F2’de çok daha iyiydi Logan, çaylak sezonunu iki zaferle şampiyona dördüncüsü olarak tamamladı, Jack Doohan, Frederik Vesti ve Dennis Hauger gibi isimlerin önünde yılın çaylağı olmayı başardı.
Normalde beklenti seride kalmasıydı, fakat artık kendi akademisinden bir isimle yarışmak isteyen ve Nicholas Latifi ile yolları ayıran Williams’ın seçimi Sargeant’ı hemen Formula 1’e yükseltmek oldu.
2021 yılının Kasım ayında kariyeri bitmiş gibi görünen Logan, 2022 yılının Kasım ayında ise F1 pilotu olmuştu. Kader.
Sargeant’ın 2023 sezonu nasıl geçti?
Her gittiği seriye hemen uyum sağlamayı başaran ve olgun bir isim görünümü veren Sargeant’tan beklentiler biraz da olsa yüksekti, hiç olmazsa takım arkadaşı Alex Albon’a diş geçirebilmesi bekleniyordu.
Sezonun ilk yarışı olan Bahreyn’de epey iyi bir pilotla karşılaştığımızı söyleyebiliriz; sıralama turlarında burun farkıyla Q1’de elenen ancak ezeli rakibi Piastri’yi geride bırakan Sargeant, yarışta ise henüz startta üç sıra kazanmış, damalı bayrağı 12. sırada görmüştü.
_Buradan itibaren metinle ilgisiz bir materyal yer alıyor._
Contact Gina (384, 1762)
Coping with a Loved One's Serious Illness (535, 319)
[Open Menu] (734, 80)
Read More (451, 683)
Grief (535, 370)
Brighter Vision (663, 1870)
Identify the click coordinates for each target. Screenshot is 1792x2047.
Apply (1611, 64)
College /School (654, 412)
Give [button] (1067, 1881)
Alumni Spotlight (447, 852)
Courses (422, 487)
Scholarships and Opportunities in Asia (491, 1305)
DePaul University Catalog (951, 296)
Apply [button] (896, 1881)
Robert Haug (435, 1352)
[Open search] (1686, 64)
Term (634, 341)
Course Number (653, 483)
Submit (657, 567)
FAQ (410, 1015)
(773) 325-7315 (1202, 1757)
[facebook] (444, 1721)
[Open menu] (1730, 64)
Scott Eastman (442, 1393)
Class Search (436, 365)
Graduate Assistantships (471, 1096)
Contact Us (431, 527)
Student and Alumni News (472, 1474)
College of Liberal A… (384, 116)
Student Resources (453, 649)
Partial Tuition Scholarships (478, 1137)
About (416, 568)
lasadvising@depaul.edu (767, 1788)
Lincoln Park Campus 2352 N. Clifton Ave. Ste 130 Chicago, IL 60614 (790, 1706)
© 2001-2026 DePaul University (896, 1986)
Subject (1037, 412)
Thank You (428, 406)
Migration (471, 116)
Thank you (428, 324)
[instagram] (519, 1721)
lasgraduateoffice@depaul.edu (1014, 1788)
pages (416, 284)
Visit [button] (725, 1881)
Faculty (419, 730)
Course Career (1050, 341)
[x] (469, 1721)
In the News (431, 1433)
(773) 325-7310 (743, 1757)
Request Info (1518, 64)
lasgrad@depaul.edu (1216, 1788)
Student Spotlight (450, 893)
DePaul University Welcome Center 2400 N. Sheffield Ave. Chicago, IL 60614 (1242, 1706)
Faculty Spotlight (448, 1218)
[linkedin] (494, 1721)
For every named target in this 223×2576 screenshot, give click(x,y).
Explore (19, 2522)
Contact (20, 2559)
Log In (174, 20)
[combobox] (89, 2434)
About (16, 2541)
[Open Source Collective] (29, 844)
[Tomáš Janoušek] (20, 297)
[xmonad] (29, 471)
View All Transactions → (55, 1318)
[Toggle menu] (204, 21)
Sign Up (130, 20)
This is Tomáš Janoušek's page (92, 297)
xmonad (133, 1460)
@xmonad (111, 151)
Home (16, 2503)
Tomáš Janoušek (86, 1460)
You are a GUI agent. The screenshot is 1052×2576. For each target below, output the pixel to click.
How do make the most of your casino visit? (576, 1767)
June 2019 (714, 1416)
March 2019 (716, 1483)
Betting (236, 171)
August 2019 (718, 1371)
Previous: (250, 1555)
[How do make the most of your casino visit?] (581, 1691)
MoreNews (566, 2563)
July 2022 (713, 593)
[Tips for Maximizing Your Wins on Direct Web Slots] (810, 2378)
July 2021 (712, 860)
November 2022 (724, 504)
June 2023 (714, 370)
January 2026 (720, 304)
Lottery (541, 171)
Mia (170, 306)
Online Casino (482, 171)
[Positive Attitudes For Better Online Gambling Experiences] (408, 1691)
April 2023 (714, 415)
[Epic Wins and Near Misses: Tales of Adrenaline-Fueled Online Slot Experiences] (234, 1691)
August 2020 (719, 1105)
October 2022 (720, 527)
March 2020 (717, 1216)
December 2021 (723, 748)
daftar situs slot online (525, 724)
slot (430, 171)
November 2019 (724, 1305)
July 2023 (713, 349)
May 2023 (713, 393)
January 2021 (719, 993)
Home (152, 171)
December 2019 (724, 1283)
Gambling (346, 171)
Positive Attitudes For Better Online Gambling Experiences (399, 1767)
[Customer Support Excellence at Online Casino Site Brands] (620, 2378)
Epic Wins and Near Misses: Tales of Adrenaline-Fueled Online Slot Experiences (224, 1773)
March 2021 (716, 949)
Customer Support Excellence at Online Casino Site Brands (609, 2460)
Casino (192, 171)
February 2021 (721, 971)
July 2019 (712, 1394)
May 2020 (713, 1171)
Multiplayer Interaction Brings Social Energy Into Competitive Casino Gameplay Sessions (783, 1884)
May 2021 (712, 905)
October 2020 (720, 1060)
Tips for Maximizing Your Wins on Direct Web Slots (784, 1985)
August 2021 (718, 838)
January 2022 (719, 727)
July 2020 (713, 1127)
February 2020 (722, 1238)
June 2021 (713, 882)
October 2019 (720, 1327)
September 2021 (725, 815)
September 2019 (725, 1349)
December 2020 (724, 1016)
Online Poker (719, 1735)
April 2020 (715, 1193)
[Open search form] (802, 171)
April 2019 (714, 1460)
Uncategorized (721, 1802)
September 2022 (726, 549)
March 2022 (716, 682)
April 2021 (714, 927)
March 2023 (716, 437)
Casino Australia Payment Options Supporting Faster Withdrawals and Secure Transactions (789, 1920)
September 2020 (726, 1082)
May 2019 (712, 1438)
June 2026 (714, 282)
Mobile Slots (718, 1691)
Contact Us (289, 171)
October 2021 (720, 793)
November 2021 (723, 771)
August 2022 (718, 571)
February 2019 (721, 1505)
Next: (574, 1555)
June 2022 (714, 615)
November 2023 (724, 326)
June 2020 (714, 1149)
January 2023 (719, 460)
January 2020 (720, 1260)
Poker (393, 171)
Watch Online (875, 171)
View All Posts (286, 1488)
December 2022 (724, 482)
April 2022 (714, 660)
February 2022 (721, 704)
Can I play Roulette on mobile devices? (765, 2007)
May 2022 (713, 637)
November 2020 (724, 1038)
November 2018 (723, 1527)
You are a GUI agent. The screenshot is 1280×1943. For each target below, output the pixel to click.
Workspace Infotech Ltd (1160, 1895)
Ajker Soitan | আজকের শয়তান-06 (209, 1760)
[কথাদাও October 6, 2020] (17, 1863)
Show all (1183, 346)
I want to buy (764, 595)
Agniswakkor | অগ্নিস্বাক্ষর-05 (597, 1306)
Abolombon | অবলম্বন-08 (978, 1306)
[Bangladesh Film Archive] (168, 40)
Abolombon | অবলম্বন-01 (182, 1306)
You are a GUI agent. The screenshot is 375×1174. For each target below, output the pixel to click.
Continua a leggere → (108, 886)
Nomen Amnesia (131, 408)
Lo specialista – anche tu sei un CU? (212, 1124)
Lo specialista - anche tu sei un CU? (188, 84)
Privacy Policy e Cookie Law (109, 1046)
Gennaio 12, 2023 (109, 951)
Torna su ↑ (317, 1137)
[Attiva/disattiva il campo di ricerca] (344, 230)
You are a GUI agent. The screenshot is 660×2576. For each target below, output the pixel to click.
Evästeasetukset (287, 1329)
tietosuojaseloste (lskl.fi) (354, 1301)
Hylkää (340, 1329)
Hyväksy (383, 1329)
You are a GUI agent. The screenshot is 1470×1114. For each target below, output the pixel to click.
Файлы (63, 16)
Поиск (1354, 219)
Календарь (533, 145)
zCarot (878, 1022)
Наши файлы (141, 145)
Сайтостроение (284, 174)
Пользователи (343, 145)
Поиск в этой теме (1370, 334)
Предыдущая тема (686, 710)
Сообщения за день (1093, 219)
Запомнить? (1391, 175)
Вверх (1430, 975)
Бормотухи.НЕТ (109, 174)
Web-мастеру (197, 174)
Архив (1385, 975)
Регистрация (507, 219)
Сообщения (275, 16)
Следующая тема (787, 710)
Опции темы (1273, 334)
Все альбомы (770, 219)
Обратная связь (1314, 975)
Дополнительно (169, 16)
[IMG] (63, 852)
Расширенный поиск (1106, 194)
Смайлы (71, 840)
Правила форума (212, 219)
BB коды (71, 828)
Yarış boyunca ikili mücadelelere girmesiyle de dikkat çekmişti.
Ancak bilmediğimiz tek şey, Sargeant’ın bir daha bu performansın ötesine geçemeyeceğiydi.
Sargeant’ın sezonunun kalanına istatistik açısından kısaca bakalım: sıralama turlarında altı 20. sıra, iki 19. sıra, beş 18. sıra, üç 16. sıra. 22 yarışta toplam 16 kez Q1’de elenme. Sıralama turlarının tamamında takım arkadaşı Albon’un gerisinde kalma. Evet, gerçekten 22-0.
Saf hız anlamında tam bir felaket Sargeant için bu tablo.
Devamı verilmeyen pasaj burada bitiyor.